## About this task
The answer should consist of each line below that contains the word "agent".

## Working data

+++++

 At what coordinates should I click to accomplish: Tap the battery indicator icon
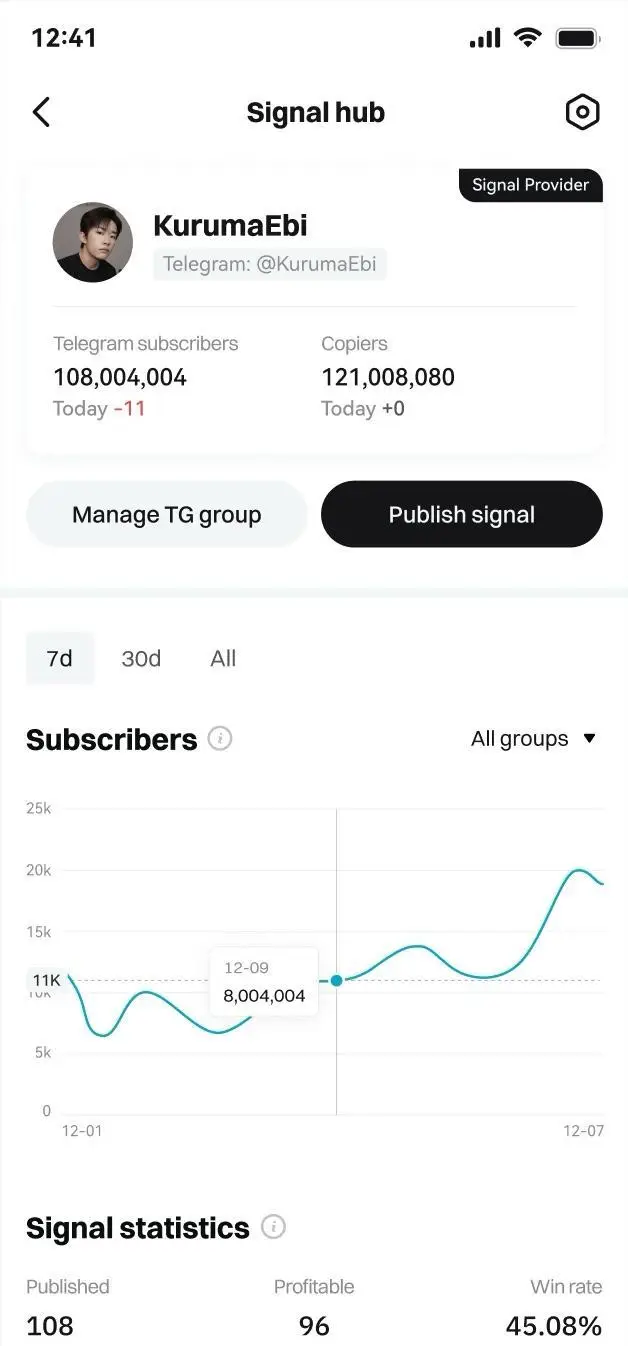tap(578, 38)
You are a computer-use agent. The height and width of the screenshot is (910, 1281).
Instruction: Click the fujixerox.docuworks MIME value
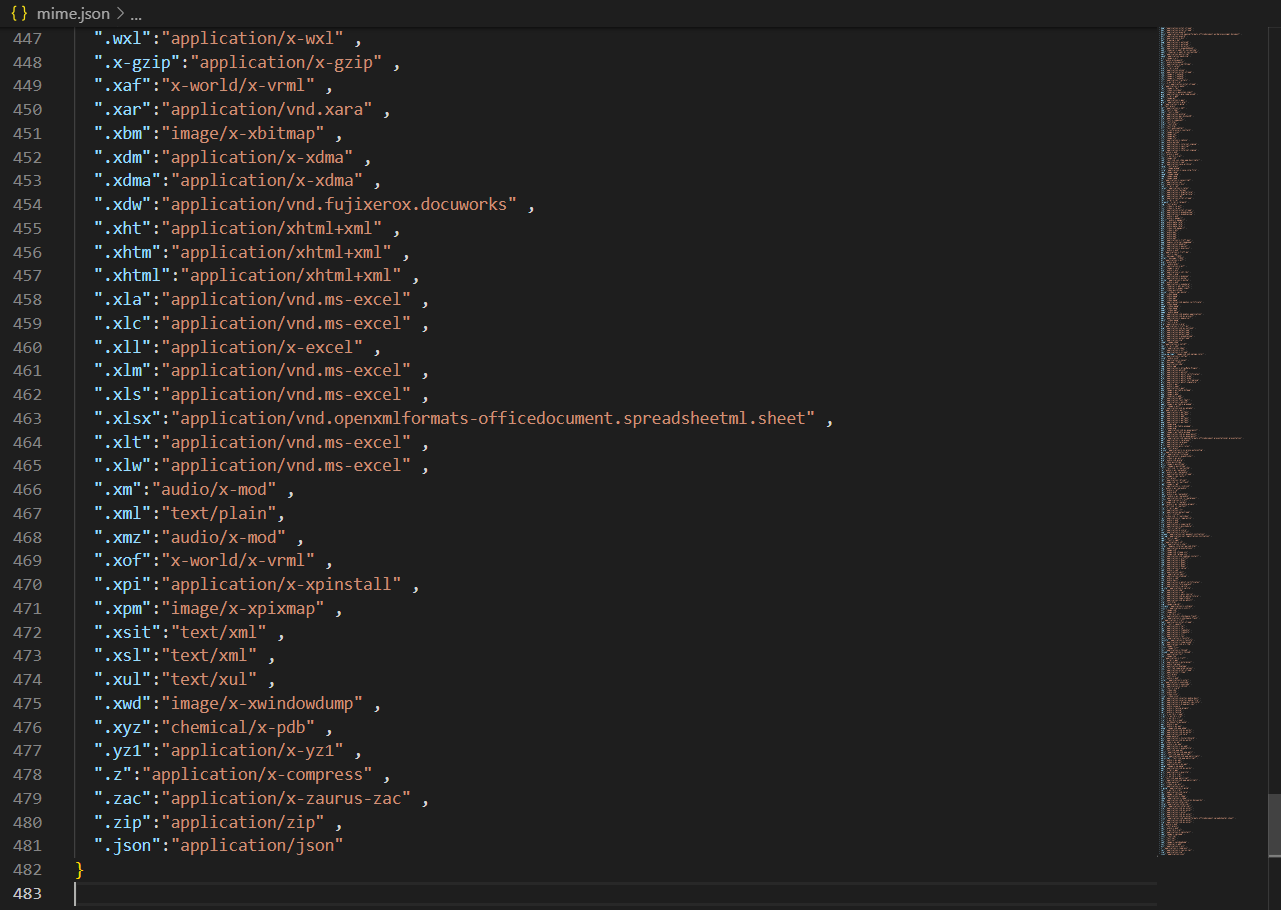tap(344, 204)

+++++

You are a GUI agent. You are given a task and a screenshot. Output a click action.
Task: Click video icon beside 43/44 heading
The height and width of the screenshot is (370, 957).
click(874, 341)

+++++

## Answer
You are a computer-use agent. The height and width of the screenshot is (910, 1281).
You are a GUI agent. You are given a task and a screenshot. Output a click action.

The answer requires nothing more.